View Single Post
Old 03-29-2013, 08:53 AM   #29
Cliff Judge
Location: Kawasaki, Kanagawa
Join Date: Sep 2005
Posts: 1,276
Japan
Offline
Re: how do we define martial?

Quote:
Ewen Ebsworth wrote: View Post
Nishio Sensei didn't create his own ryu of Aikido because he was dissatisfied with Aikido as an art form but as budo. Aikido's critics do not question it as an art form, they question it's combat/martial effectiveness. This is why I wanted to know whether there is a universal understanding/definition of what martial is, because it is important to the debate within the martial arts community. I've read people criticise Aikido for the techniques requiring too much compliancy to work, I've read criticisms for its apparent lack of atemi, I've read criticisms for its lack of competition and therefore the techniques being "untested". I have never read of anyone who criticises Aikido as an art form, for it not being sophisticated enough or not aesthetic or not philosophically satisfying etc.
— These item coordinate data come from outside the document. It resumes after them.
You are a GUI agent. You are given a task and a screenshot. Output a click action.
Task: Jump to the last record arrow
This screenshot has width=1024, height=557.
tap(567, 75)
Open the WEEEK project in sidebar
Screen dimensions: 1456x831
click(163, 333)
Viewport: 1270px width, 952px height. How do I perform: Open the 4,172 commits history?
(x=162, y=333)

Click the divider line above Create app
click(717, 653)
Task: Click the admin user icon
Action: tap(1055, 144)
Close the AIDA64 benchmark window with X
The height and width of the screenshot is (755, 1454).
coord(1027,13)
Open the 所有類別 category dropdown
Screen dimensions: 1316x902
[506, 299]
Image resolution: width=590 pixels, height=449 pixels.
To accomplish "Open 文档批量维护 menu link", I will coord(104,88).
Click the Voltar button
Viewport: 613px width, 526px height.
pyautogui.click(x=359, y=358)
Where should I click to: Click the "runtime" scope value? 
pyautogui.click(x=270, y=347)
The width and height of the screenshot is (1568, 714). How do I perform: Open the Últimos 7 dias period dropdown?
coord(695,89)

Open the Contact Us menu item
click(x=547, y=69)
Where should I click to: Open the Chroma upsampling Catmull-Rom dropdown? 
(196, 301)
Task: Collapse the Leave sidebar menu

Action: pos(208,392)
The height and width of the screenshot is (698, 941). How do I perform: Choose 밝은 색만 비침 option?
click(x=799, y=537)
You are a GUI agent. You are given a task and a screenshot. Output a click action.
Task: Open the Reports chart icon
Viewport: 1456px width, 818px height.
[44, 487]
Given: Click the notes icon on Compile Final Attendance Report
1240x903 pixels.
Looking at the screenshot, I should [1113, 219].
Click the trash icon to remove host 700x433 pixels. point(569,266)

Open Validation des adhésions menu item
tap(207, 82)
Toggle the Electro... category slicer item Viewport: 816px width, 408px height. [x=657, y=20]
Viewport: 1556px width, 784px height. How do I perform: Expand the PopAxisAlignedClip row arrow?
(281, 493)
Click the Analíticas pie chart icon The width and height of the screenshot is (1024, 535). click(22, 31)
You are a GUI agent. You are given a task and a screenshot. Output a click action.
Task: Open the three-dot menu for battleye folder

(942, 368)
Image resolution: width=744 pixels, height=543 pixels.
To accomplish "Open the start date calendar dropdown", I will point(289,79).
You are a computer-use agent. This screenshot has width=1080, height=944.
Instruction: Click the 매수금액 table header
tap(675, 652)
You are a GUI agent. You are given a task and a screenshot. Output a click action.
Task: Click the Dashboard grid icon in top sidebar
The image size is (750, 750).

For me Aikido is the epitomy of a martial art. It's techniques come from well established jutsu arts and their adaptation has resulted in a very pure, even beautiful use of blending and harmonization with your opponent's energy that is both martial and humanitarian. To watch Aikido being demonstrated is a wonderful experience, to see the waza being executed masterfully and their resulting effect in protecting uke and nage is truly art in motion.
The compliance issue is the only thing that really matters here; that's why I maintain that a good test for "martial" is whether you can make it work on someone who doesn't want it to work. There is a catch-22 here in that Aikido looks and feels much better when uke just goes with it completely. When you test each other things get more abrupt and rougher and sometimes techniques become unrecognizable.

I don't care much about atemi personally; I come from a dojo where we focus on it as much as possible without actually breaking out the pads and gloves, and my feeling is that if you want to actually be able to use atemi effectively, you need to break out the pads and gloves, which is going to be time taken from more important areas of training.

I believe competitive training is a martial cul-de-sac.

The "debate among the martial arts community" is for suckers. Any kind of martial arts training requires that you invest time, effort, and pure faith in what you are doing; obviously people outside of Aikido will be looking at it from significantly different cognitive frameworks. The fact that aikidoka are so critical of their own art is something I used to read as a great strength for people willing to stay in the art, before various folks decided we needed to change it to be more of a Kodokai Tai Chi.

Quote:
Tore Eriksson wrote: View Post
Off topic, but as far as I know Nishio-sensei never created his own ryu even if some people seem to try to create one now. I suppose you could call his Toho Iai "Nishio-ryu Iaido", but in that case who is the current soke?
FWIW a "ryu" does not require a soke.